Here we have optimizer_features_enable=12.1.0.1, so B is FALSE

C – optimizer enables monitoring for cardinality feedback BEFORE (during parsing) the first execution of a query, NOT after – so C is FALSE
https://support.oracle.com/epmos/faces/DocContentDisplay?id=1344937.1
“Even when statistics are calculated as accurately as possible, an estimated cardinality may be inaccurate. On the first execution of a SQL statement an execution plan is generated. During the plan optimization, certain types of estimates are noted and the cursor that is produced is monitored.”

D – TRUE
https://support.oracle.com/epmos/faces/DocContentDisplay?id=1344937.1
“In some cases, there are other techniques available to improve estimation; for instance, dynamic sampling or multi-column statistics allow the optimizer to more accurately estimate selectivity of conjunctive predicates. In cases where these techniques apply, Statistics Feedback is not enabled. However, if multi-column statistics are not present for the relevant combination of columns, the optimizer can fall back on Statistics Feedback.”

E – TRUE. This sentence is taken from Oracle Study Guide.

Diogo

Diogo

D is wrong
Even with multi-column statistics enabled, if multi-column statistics are not present for the relevant combination of columns, the optimizer can fall back on Statistics Feedback

Lei

Lei

So many different answers.
What’s the “correct” answer in exam ?

Yoga

Yoga

From http://docs.oracle.com/database/121/TGSQL/tgsql_optcncpt.htm#TGSQL94850
Reoptimization: Statistics Feedback
A form of reoptimization known as statistics feedback (formerly known as cardinality feedback) automatically improves plans for repeated queries that have cardinality misestimates.

The optimizer can estimate cardinalities incorrectly for many reasons, such as missing statistics, inaccurate statistics, or complex predicates.
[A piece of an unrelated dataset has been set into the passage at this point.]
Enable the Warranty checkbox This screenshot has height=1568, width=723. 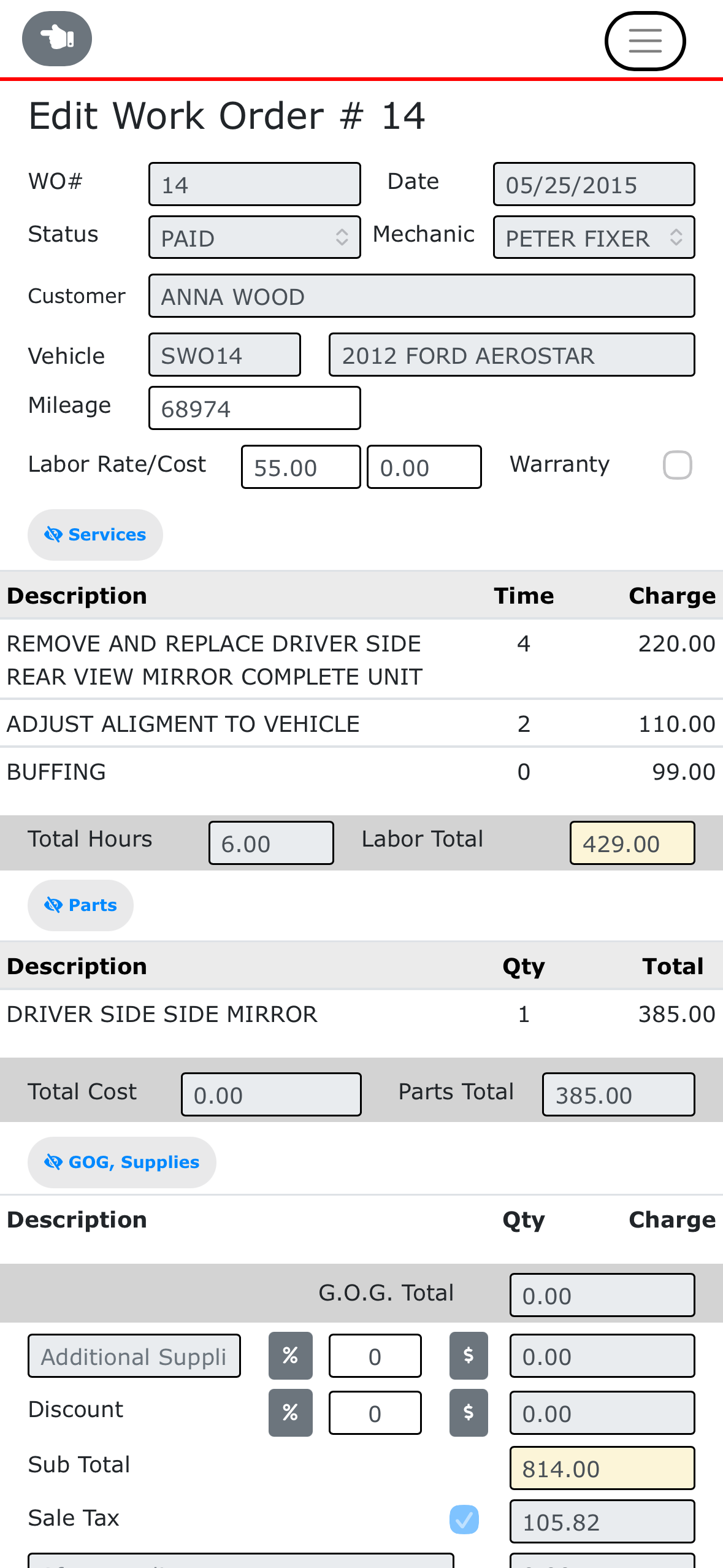[677, 465]
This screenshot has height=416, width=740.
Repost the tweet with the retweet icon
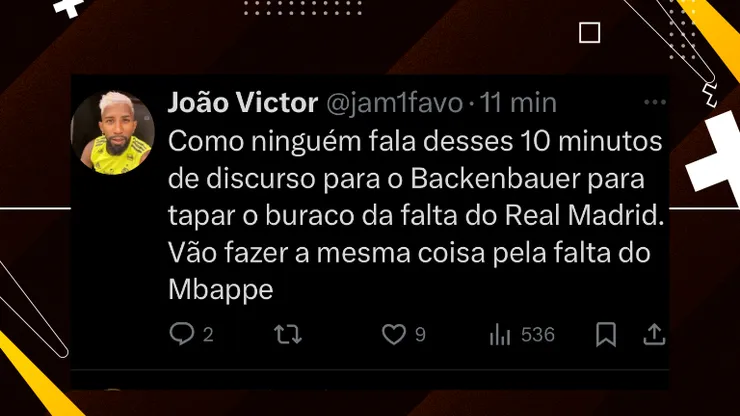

The basic process of reoptimization using statistics feedback is as follows:

During the first execution of a SQL statement, the optimizer generates an execution plan.

The optimizer may enable monitoring for statistics feedback for the shared SQL area in the following cases:

Tables with no statistics

Multiple conjunctive or disjunctive filter predicates on a table

Predicates containing complex operators for which the optimizer cannot accurately compute selectivity estimates

At the end of execution, the optimizer compares its initial cardinality estimates to the actual number of rows returned by each operation in the plan during execution. If estimates differ significantly from actual cardinalities, then the optimizer stores the correct estimates for subsequent use. The optimizer also creates a SQL plan directive so that other SQL statements can benefit from the information obtained during this initial execution.

After the first execution, the optimizer disables monitoring for statistics feedback.

If the query executes again, then the optimizer uses the corrected cardinality estimates instead of its usual estimates.

So B is correct, C incorrect.

I’ll go with ABE.

khyap

khyap

https://docs.oracle.com/database/121/TGSQL/tgsql_optcncpt.htm#TGSQL94850
MOS Doc ID 1344937.1

A. True. This is what cardinality feedback is about.
B. False. Cardinality feedback occur once but same query is optimized for second and subsequent execution
C. False. Cardinality feedback occur once on first execution but afterwards is disabled
D. True. Refer MOS Doc ID 1344937.1
E. True. Statistics collected are used for subsequent query

ADE

Notice how we all read/understand the same thing yet we choose different answers with different reason. These exam question sucks!!!